Ninguno de los Mu lo atacó, y aun así, Baldr no sintió deseos de ascender al tercer nivel. Se adentró en la réplica de Bluegrad, sintiendo el magnífico cosmos detrás de su construcción, así como la magia que le servía de base, con cada paso que daba.
—¿No piensas ayudarles? —dijo una voz, la voz de Bluegrad. Femenina, sin duda, aunque distinta a cualquiera que Baldr hubiese escuchado antes. No era como la de Katyusha, impredecible y a veces iracunda, como una tempestad, sino de una serenidad indiferente a cualquier emoción humana, semejante a un páramo cubierto de nieve tras una tormenta. Sí, en verdad sobrehumana, divina.
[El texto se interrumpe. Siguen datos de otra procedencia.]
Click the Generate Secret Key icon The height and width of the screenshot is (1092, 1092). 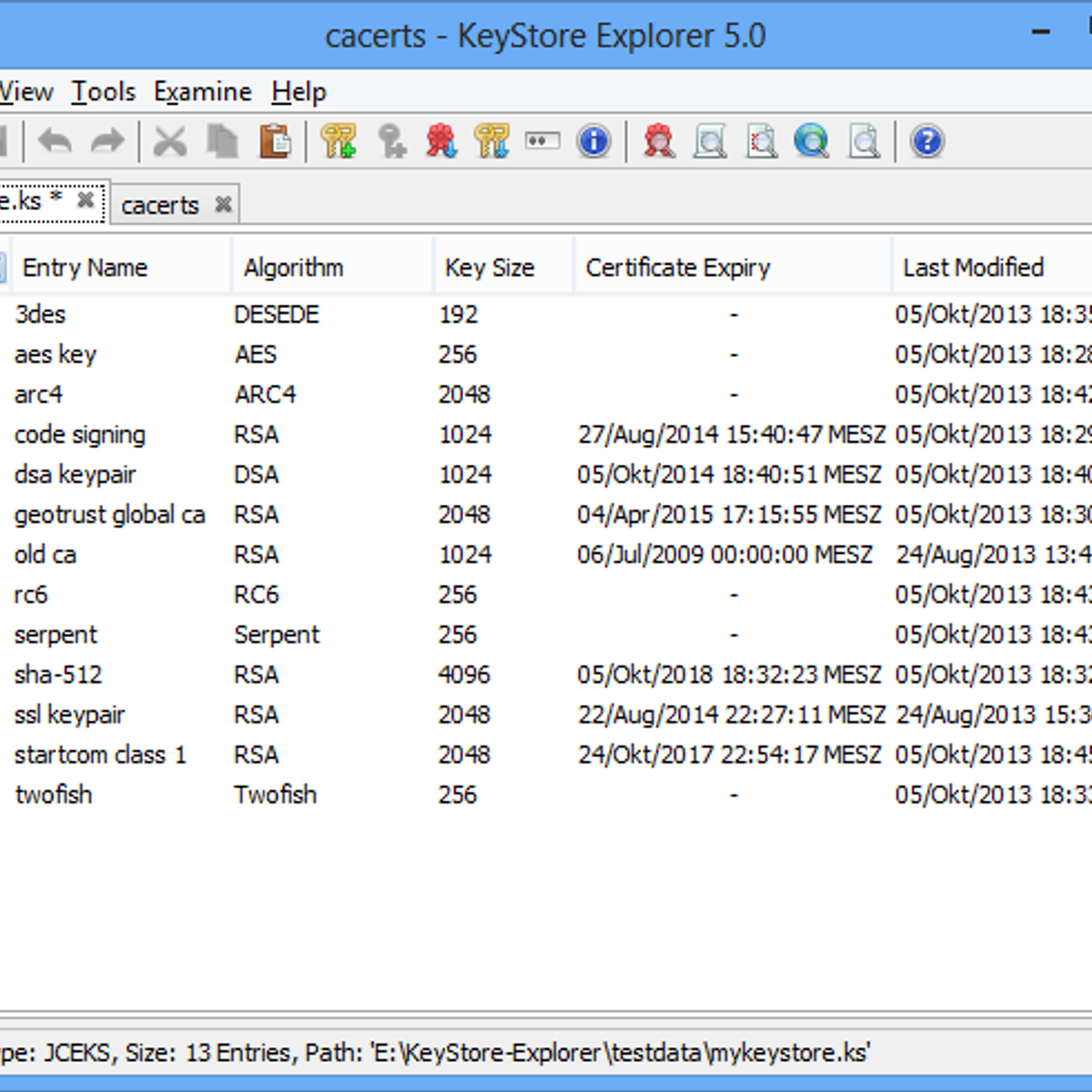(391, 141)
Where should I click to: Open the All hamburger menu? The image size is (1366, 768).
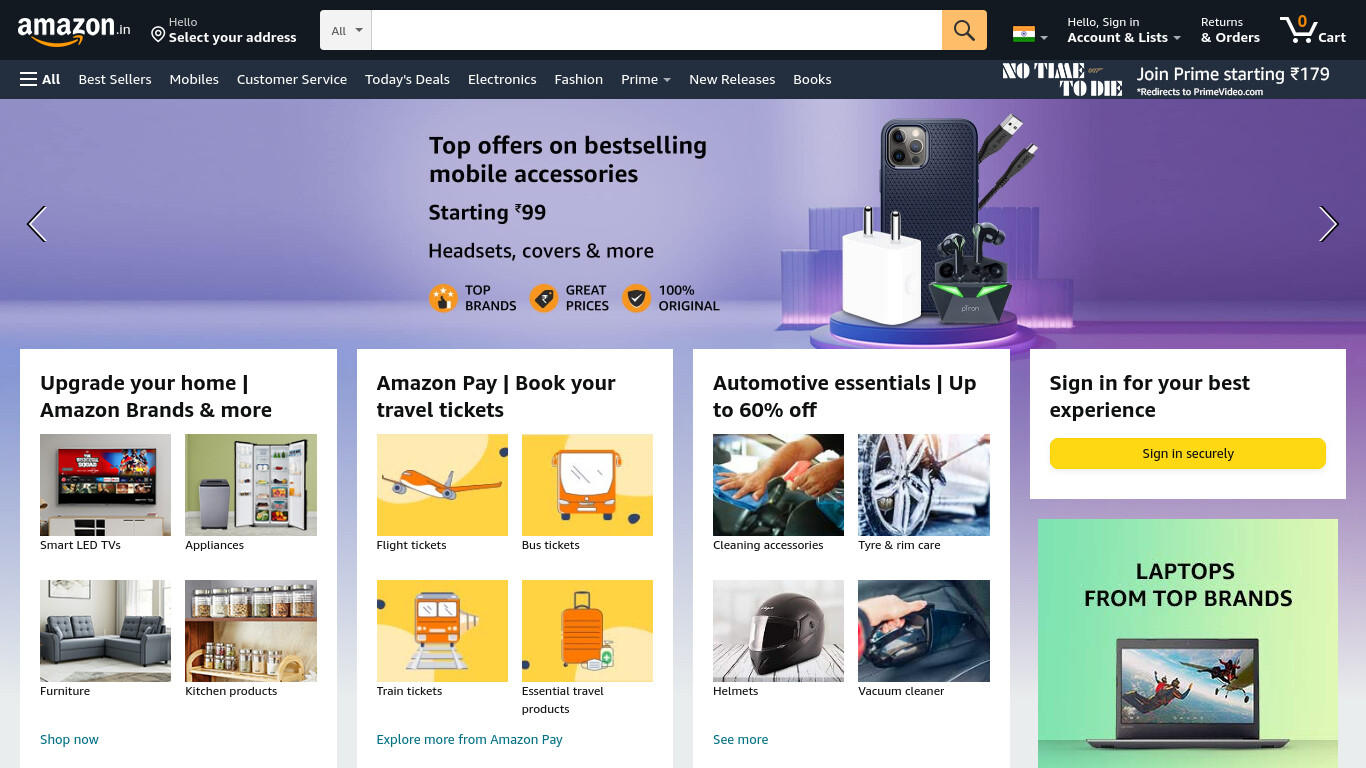point(40,79)
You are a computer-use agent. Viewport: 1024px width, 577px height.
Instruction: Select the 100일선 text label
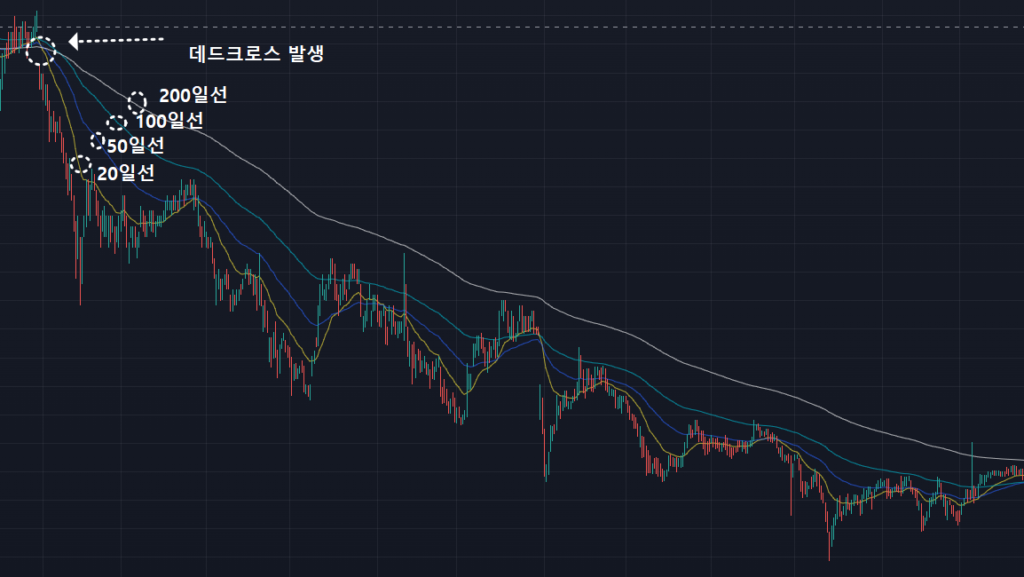(170, 121)
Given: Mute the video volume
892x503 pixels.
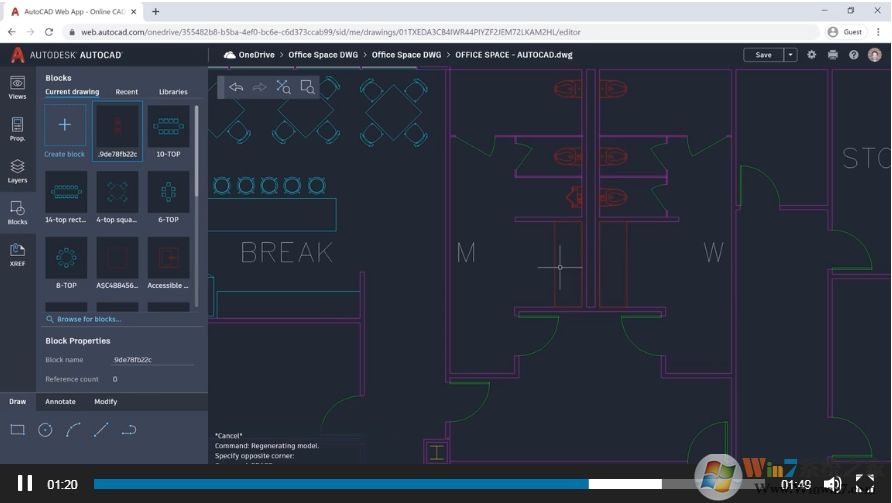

—Yo no he venido aquí a luchar —aclaró Baldr, sonriendo ante tal ironía. Todavía sostenía la espada Balmung por sobre esas calles de brillante azul, las cuales iban a juego con los zafiros que orbitaban tras su cabeza—. Cuando este asunto de la Tierra termine, regresaré a mi mundo. Los míos ya deben de haberlo hecho.
—Suelta esa espada, si no vas a usarla.
—¿Quieres mi tesoro, diosa?
—No soy digna.
—¿Y yo lo soy?
—Sí, eres de la sangre de Bolverk, primer rey de Bluegrad.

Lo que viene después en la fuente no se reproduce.